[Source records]
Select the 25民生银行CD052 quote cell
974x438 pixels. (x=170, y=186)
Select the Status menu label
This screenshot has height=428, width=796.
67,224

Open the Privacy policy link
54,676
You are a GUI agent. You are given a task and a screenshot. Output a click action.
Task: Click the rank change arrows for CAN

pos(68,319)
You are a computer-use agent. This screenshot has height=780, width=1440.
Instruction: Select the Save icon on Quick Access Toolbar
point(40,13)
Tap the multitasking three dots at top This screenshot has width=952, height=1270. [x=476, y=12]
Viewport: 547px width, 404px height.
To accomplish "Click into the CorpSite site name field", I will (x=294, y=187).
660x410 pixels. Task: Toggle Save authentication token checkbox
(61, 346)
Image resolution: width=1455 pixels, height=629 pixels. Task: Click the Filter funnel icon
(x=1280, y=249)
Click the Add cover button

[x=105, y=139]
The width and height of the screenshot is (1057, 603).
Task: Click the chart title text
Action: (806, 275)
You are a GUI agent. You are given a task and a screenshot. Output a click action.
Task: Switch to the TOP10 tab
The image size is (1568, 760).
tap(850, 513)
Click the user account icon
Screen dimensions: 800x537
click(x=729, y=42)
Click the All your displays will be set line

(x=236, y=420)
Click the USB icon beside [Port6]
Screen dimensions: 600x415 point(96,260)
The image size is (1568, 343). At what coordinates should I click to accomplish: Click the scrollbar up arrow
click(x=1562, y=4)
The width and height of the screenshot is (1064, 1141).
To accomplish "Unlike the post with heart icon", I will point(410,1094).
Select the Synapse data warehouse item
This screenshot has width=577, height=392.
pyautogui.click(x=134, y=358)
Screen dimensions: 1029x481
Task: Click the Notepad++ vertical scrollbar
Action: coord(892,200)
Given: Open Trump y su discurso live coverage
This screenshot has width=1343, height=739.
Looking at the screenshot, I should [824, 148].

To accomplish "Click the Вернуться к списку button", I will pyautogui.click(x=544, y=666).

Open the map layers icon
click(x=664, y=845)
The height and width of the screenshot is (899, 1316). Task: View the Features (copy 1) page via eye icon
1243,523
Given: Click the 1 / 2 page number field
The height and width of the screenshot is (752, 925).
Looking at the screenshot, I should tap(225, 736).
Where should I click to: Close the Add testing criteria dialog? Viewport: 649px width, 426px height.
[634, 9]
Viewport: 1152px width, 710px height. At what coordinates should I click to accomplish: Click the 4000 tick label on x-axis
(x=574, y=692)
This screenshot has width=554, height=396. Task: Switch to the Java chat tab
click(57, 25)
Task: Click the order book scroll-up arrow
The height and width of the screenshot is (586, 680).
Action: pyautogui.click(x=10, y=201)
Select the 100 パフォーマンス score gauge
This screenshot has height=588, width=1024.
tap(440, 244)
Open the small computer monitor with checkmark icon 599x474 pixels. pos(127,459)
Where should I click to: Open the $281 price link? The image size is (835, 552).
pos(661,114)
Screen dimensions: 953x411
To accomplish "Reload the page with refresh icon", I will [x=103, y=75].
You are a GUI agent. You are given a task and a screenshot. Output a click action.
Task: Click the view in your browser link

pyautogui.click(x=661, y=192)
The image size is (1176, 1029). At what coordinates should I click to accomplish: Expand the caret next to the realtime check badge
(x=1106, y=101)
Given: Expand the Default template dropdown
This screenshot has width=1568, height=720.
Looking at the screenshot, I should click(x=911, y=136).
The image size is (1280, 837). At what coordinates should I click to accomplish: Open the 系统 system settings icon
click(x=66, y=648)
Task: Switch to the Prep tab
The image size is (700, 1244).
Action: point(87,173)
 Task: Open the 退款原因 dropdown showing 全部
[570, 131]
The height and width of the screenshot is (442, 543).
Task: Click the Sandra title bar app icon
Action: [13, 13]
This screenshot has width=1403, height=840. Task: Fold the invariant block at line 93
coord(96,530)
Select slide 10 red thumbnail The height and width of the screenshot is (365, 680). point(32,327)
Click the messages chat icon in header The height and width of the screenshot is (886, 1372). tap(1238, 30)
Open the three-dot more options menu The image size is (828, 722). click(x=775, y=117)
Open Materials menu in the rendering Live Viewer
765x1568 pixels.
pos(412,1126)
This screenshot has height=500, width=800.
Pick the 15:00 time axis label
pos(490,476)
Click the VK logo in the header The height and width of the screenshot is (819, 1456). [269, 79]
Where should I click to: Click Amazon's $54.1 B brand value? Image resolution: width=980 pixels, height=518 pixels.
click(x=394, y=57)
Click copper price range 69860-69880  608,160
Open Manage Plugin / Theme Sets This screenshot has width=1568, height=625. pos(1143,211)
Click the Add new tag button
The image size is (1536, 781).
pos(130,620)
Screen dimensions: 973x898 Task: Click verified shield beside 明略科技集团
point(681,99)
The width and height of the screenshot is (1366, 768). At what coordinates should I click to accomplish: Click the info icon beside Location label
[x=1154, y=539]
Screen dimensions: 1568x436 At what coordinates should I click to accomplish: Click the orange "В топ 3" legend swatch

● **Task goal**
Begin with the line above that has "You are a computer-use" and continue through the line that has "Task: Switch to the TOP10 tab", setting each one down exactly. Stop there.

● **Task result**
You are a computer-use agent. This screenshot has height=780, width=1440.
Instruction: Select the Save icon on Quick Access Toolbar
point(40,13)
Tap the multitasking three dots at top This screenshot has width=952, height=1270. [x=476, y=12]
Viewport: 547px width, 404px height.
To accomplish "Click into the CorpSite site name field", I will (x=294, y=187).
660x410 pixels. Task: Toggle Save authentication token checkbox
(61, 346)
Image resolution: width=1455 pixels, height=629 pixels. Task: Click the Filter funnel icon
(x=1280, y=249)
Click the Add cover button

[x=105, y=139]
The width and height of the screenshot is (1057, 603).
Task: Click the chart title text
Action: (806, 275)
You are a GUI agent. You are given a task and a screenshot. Output a click action.
Task: Switch to the TOP10 tab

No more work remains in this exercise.